[Dataset entries]
⟨
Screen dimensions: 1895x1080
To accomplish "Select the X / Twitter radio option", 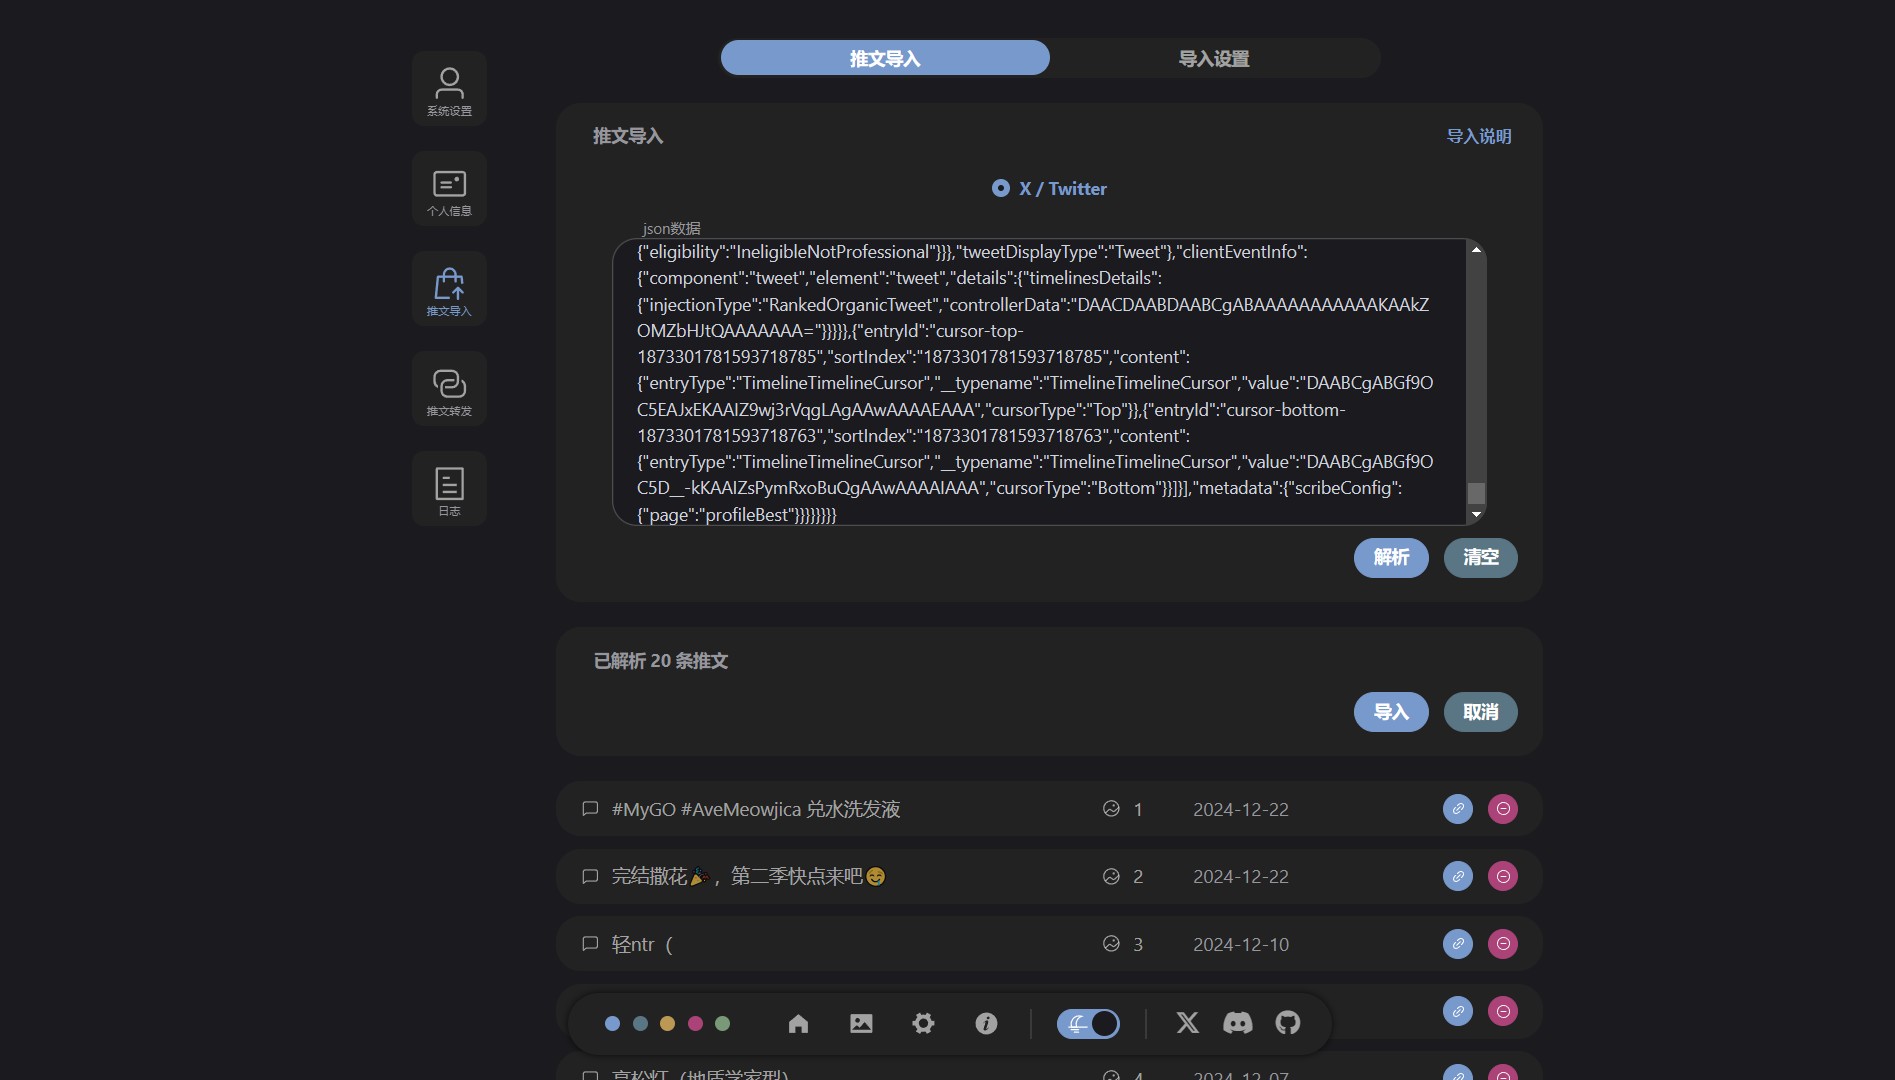I will (x=1001, y=189).
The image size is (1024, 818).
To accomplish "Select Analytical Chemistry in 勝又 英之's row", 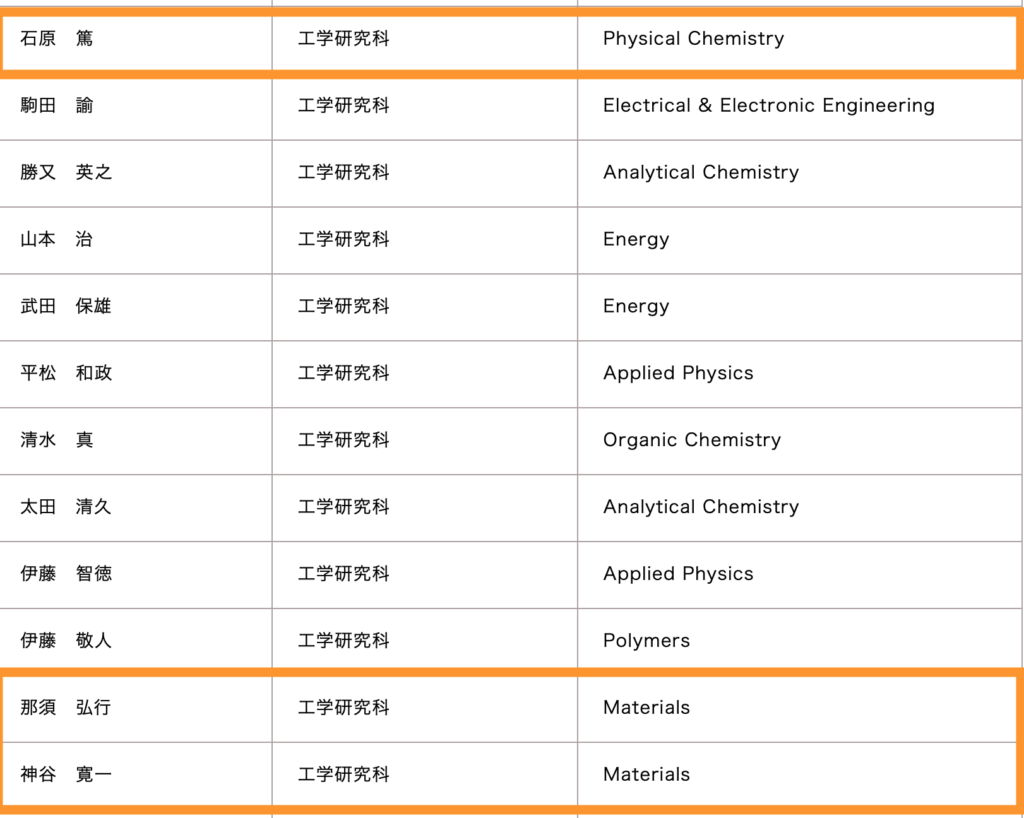I will click(700, 173).
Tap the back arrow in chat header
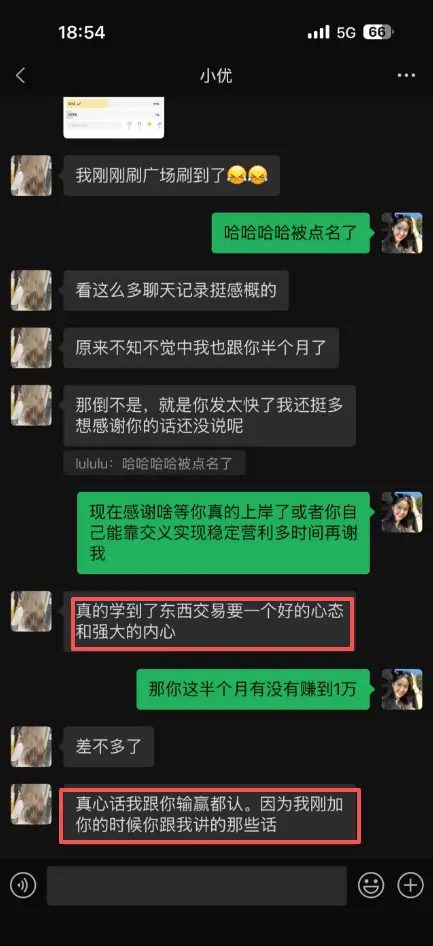Viewport: 433px width, 946px height. [21, 76]
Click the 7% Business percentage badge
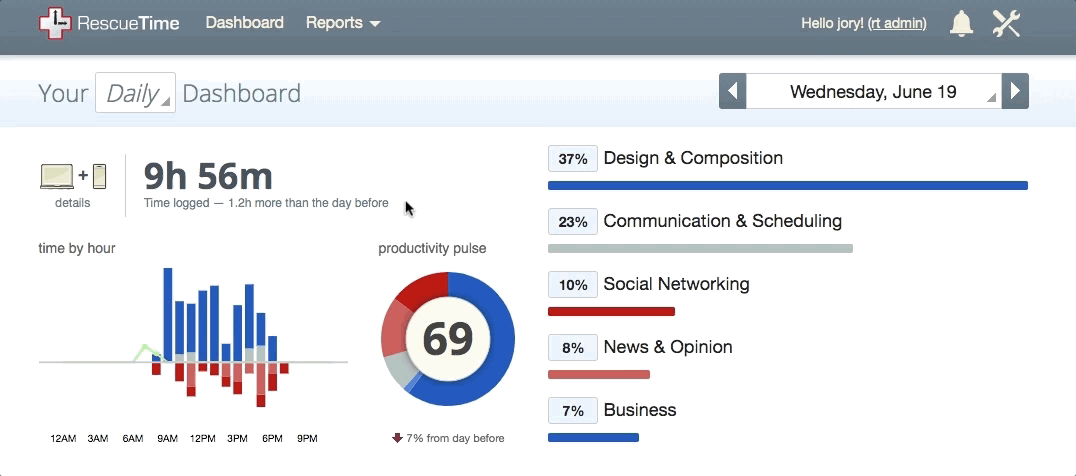 573,411
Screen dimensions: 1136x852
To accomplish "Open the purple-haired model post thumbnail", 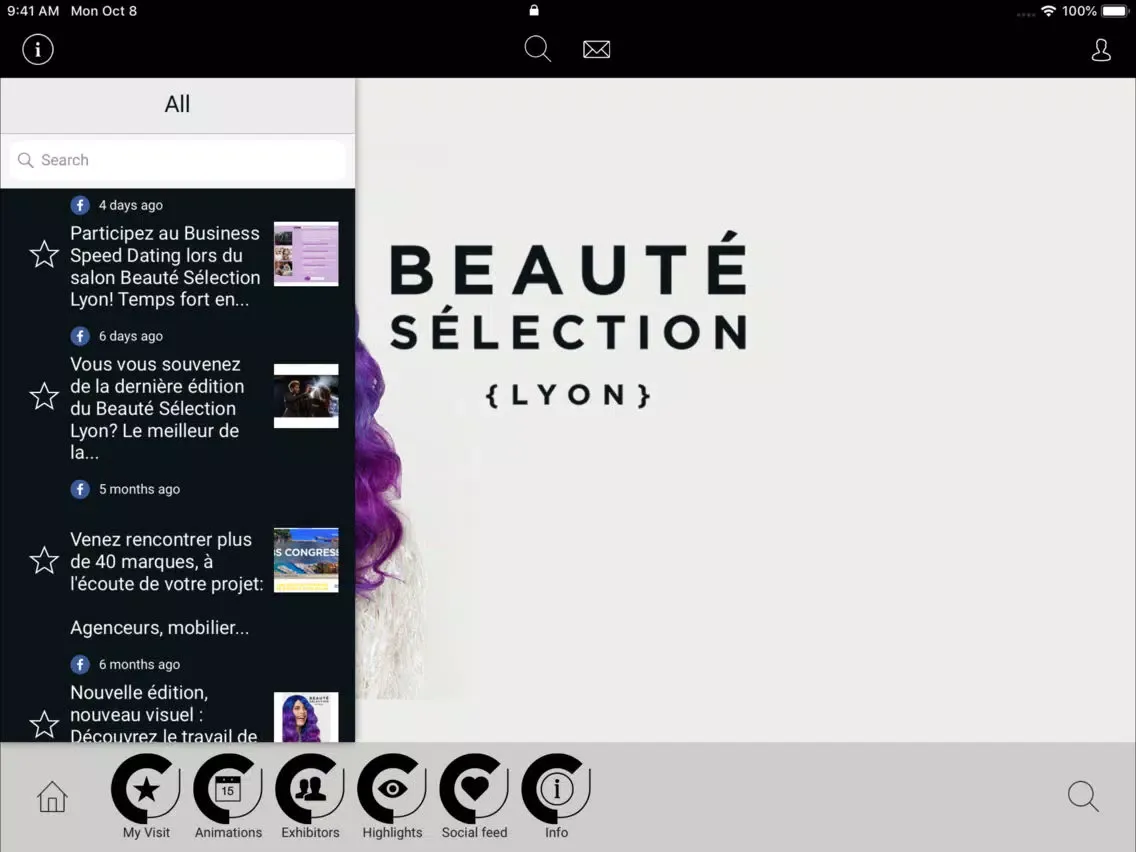I will (306, 717).
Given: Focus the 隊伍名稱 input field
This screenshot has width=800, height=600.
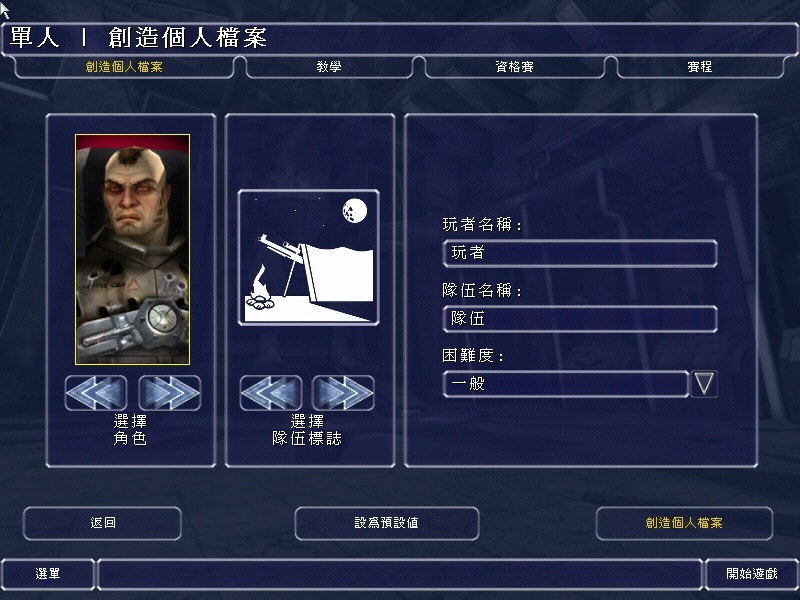Looking at the screenshot, I should [580, 319].
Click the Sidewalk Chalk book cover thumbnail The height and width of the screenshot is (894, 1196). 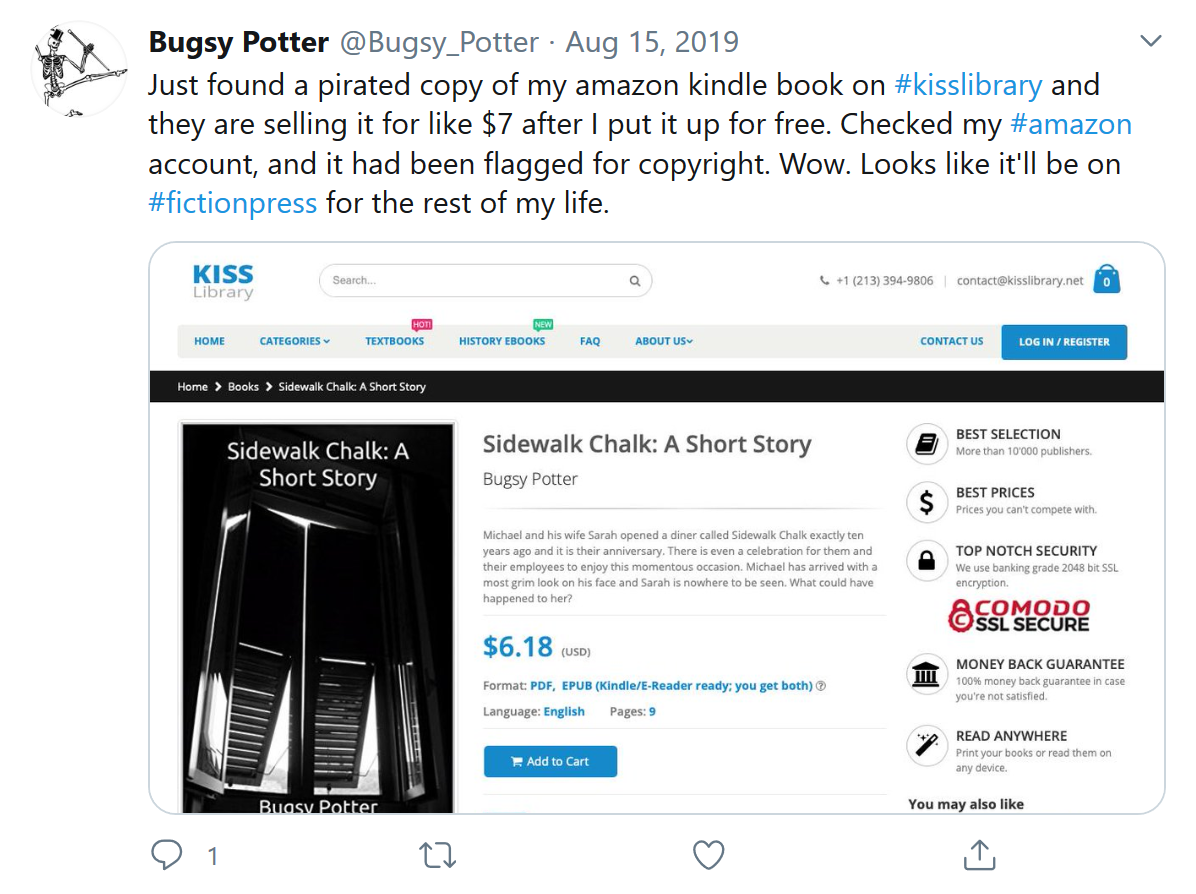point(317,616)
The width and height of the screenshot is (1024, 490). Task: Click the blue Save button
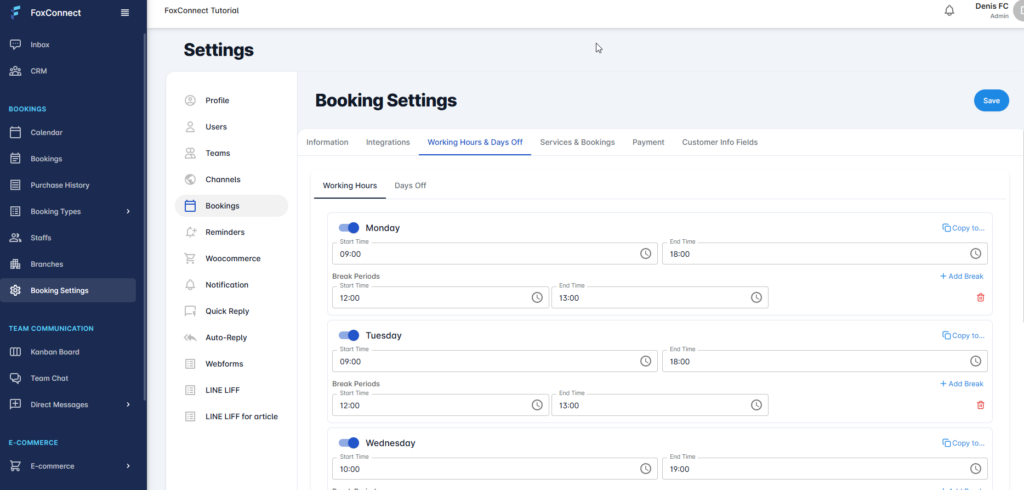pyautogui.click(x=990, y=100)
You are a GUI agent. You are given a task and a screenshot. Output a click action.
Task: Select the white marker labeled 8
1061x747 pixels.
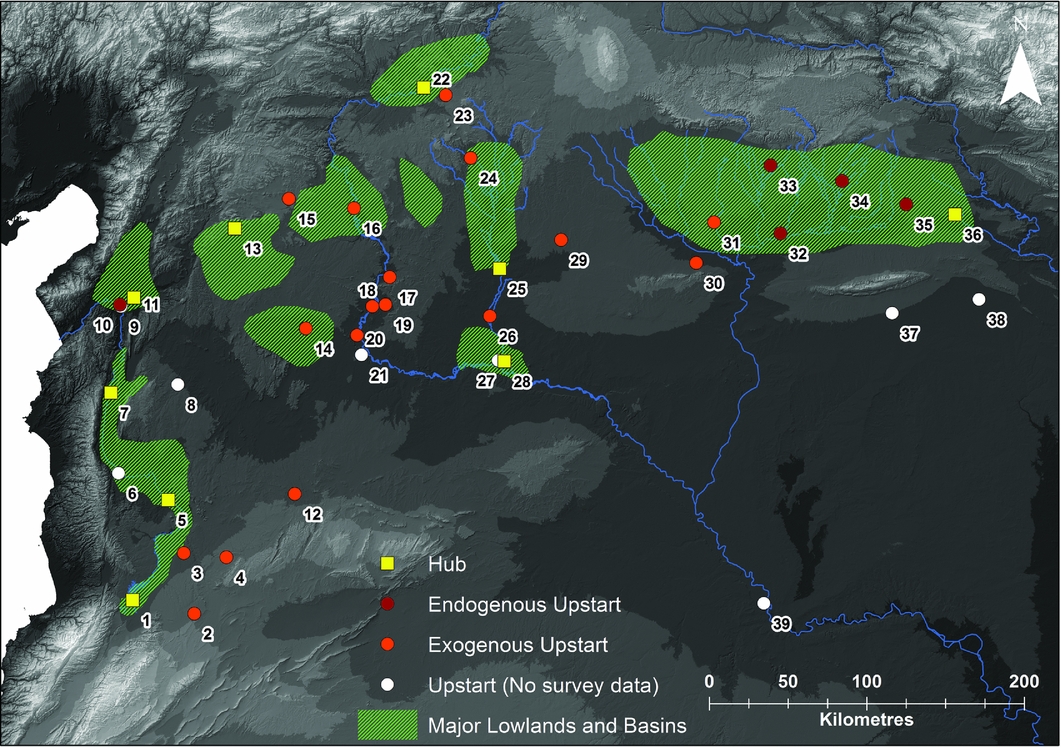click(178, 384)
⟩
Your instructions — Search the entries for the word "dimensions" and pick out every line that holds it.

Reply to the exercise —
Screen dimensions: 1895x1080
Screen dimensions: 1136x852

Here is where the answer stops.